* **Tasks to carry out**
1. In the text on tattoos and medical alerts, what do the writer's Jewish friends feel a tattoo does to the body?
2. Copy word for word the stretch of the text on tattoos and medical alerts from "I agree with" through "poses no threat.".

* **Document section**
The other issue is that, and this is delicate, is that it was a Jewish Nursing Home.  Jews were tattooed during the war by the Nazi scum and they may take offense at seeing them on someone who does this by choice.  People in nursing homes today might be old enough to have lived through the war.  That is huge. I have many Jewish friends and they would never, ever think of getting a tattoo.  They feel it defiles the body.  That thought may not be prevalent amoung all Jews but for many, it is.

 

I agree with Stephanie regarding an ID bracelet. Being unconscious, as a Celiac, would not cause a problem.  Remember, the government, if you in the US, has now gone and forced doctors to do medical records electronically.  Anyone in the medical field, giving treatment to a patient, has access to your medical records.   As long as your problem with iodine is in there, they will know.  If you are unconscious, they will not be giving you anything by mouth to cause a reaction and an IV poses no threat.

* **Data extracts**
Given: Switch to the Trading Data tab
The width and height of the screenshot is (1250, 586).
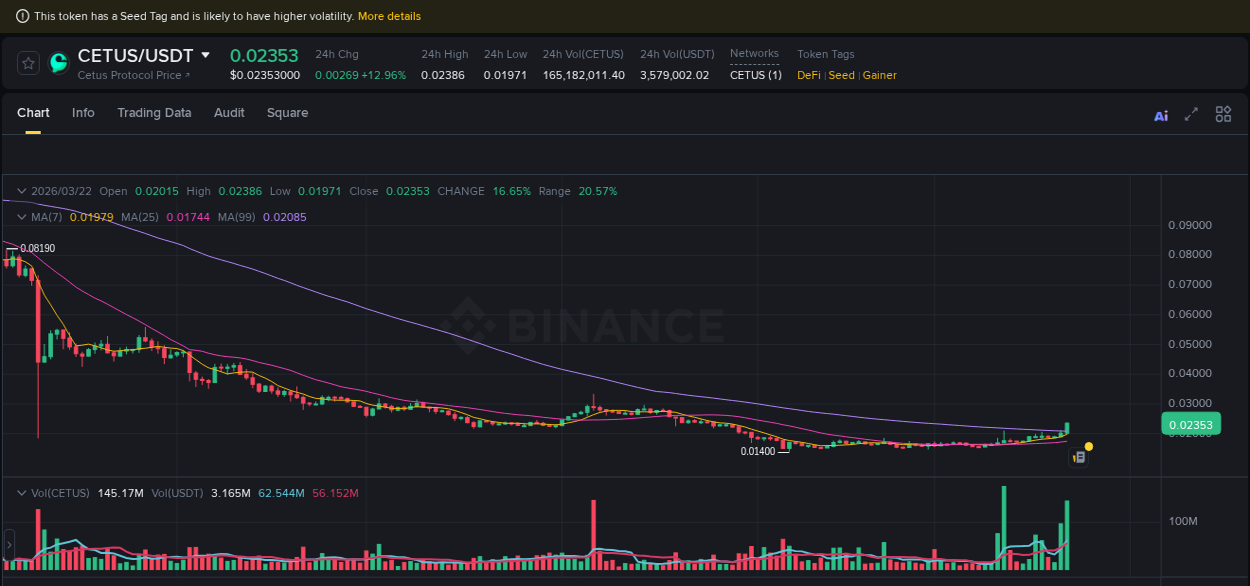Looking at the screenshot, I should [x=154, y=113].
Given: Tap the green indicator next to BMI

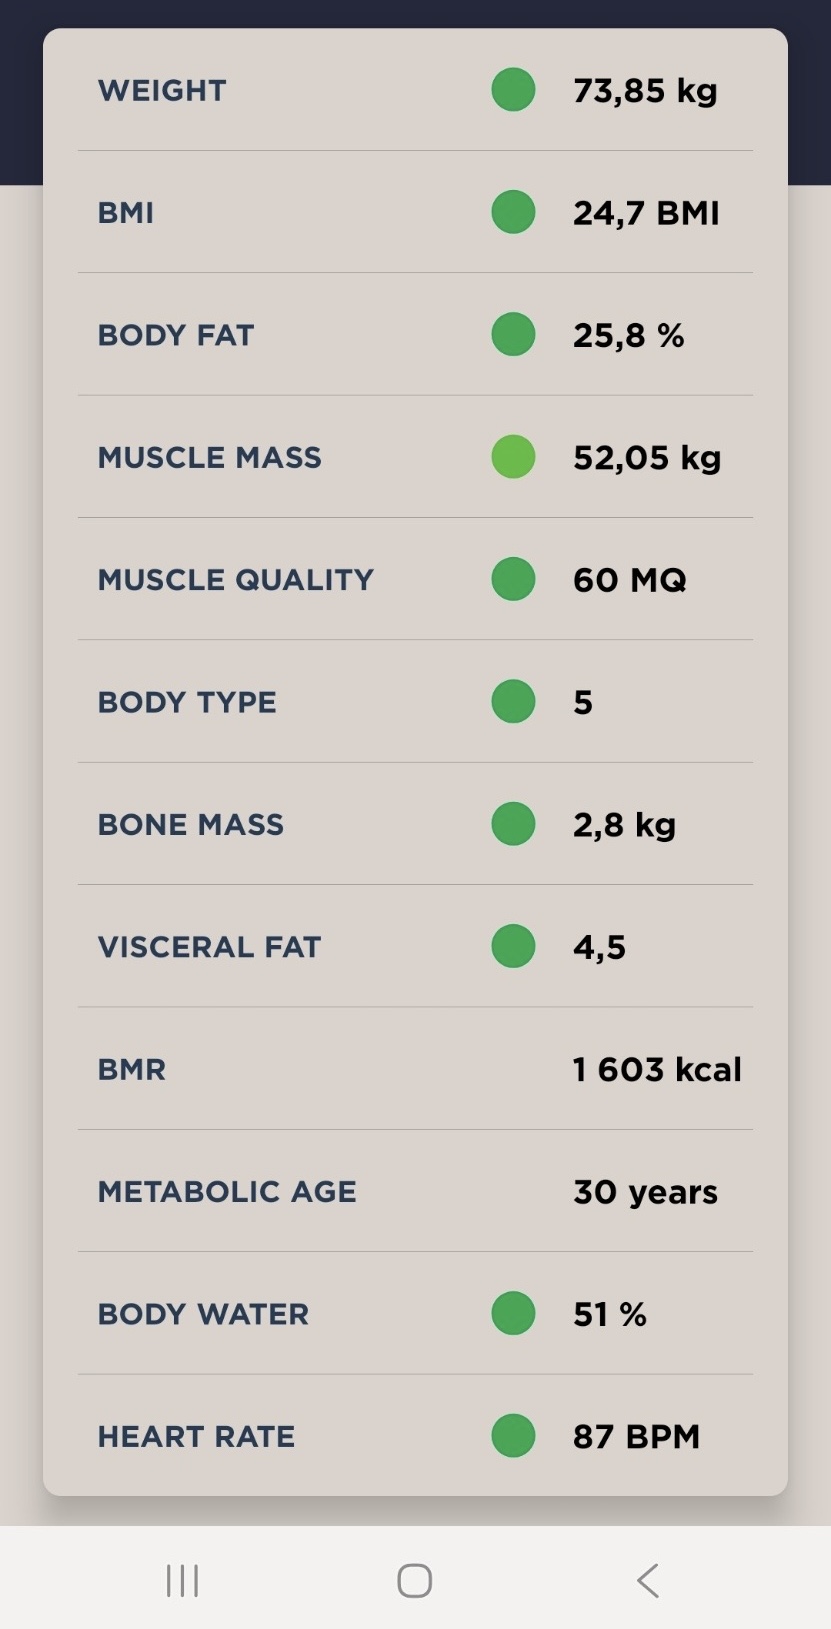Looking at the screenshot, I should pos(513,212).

==

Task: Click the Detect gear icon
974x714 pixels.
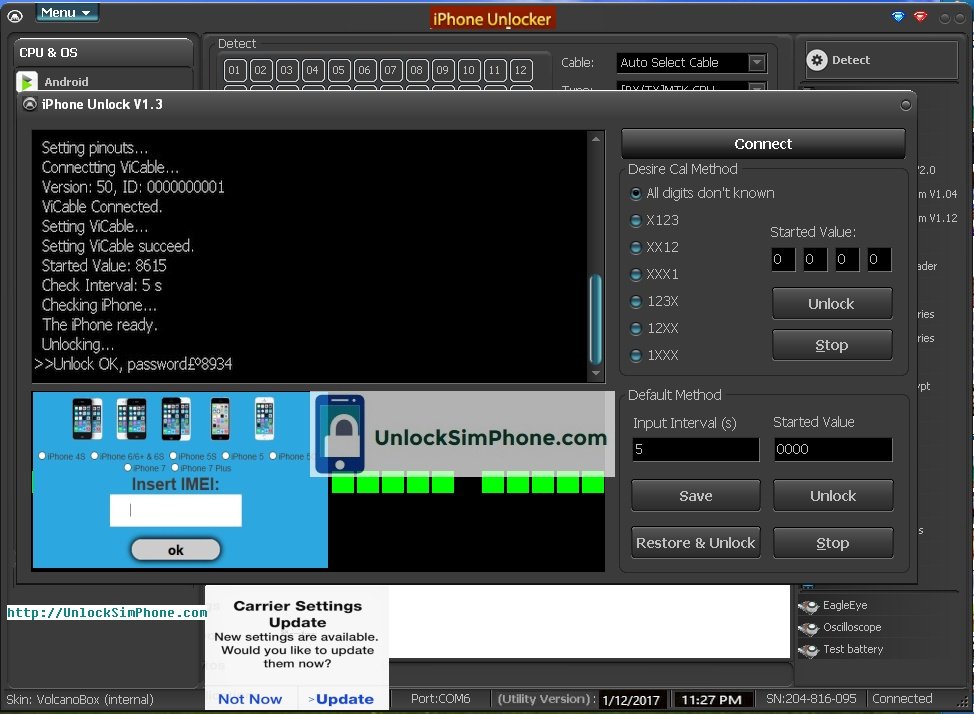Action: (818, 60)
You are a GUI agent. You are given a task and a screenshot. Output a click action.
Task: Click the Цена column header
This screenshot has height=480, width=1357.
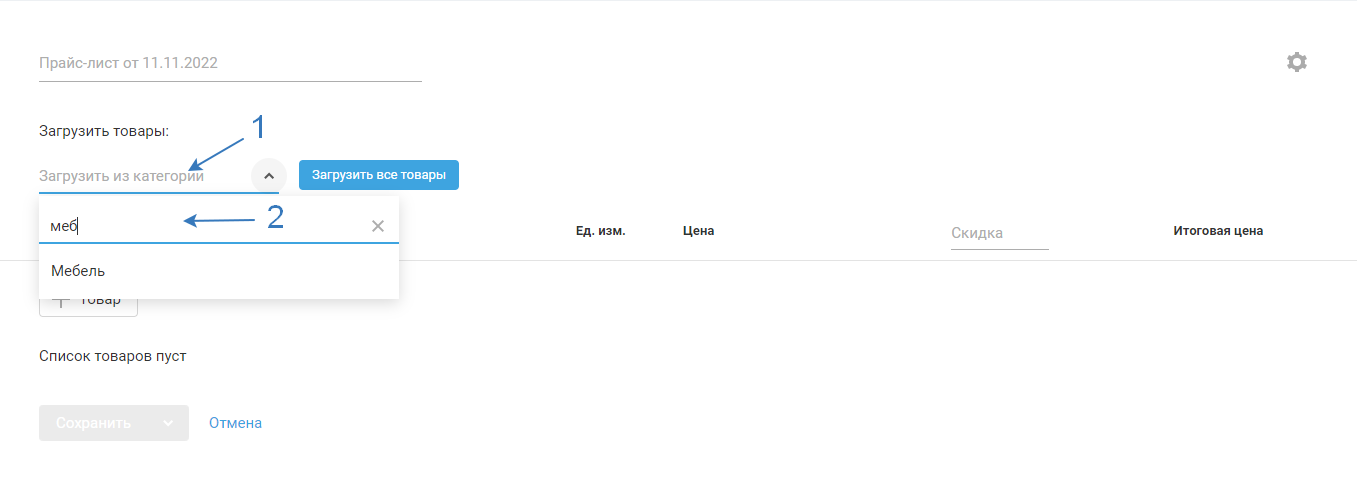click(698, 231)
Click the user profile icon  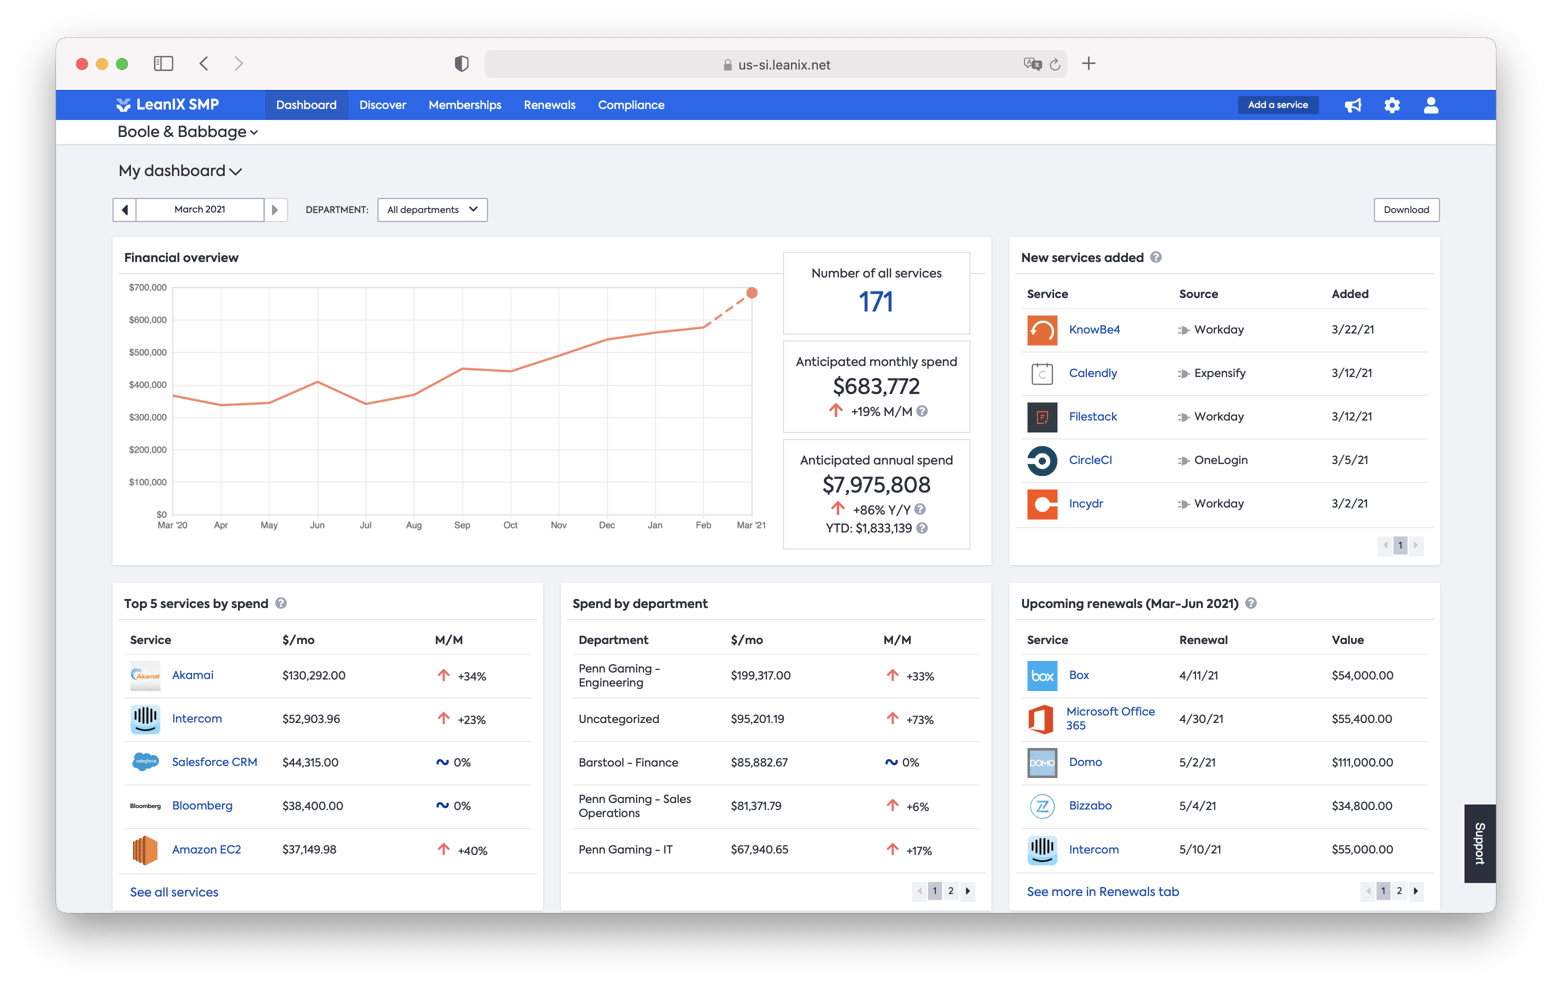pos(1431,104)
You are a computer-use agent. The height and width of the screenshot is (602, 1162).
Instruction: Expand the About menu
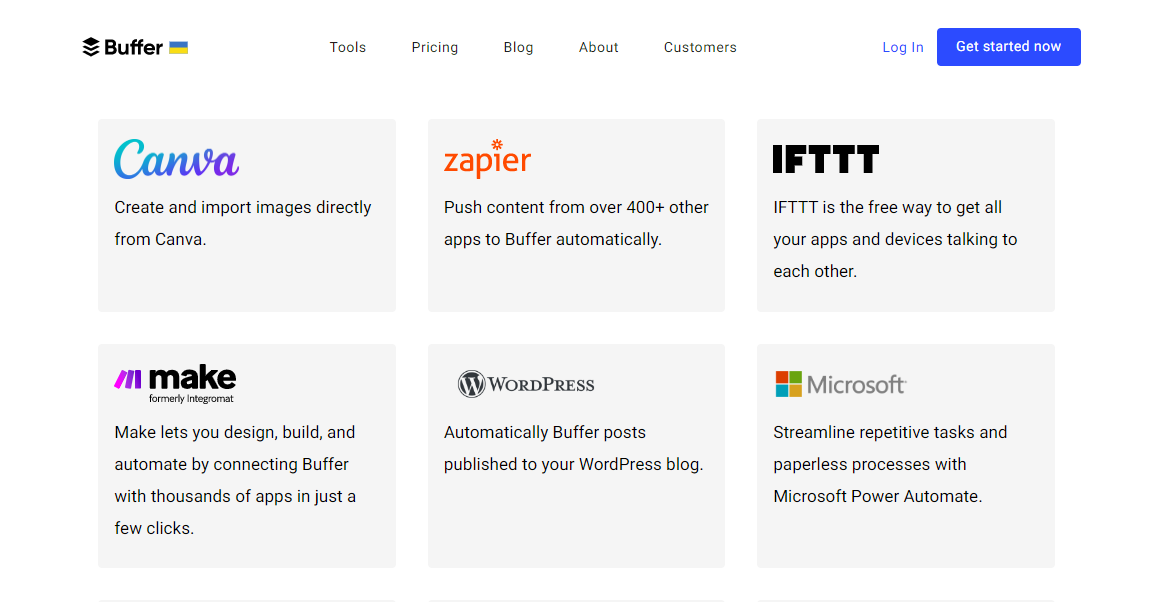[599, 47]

...

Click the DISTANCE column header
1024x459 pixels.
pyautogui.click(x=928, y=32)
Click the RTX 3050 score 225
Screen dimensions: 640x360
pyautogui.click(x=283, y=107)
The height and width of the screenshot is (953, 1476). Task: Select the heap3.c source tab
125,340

* **Solutions in order**
1. It defiles the body.

2.
I agree with Stephanie regarding an ID bracelet. Being unconscious, as a Celiac, would not cause a problem.  Remember, the government, if you in the US, has now gone and forced doctors to do medical records electronically.  Anyone in the medical field, giving treatment to a patient, has access to your medical records.   As long as your problem with iodine is in there, they will know.  If you are unconscious, they will not be giving you anything by mouth to cause a reaction and an IV poses no threat.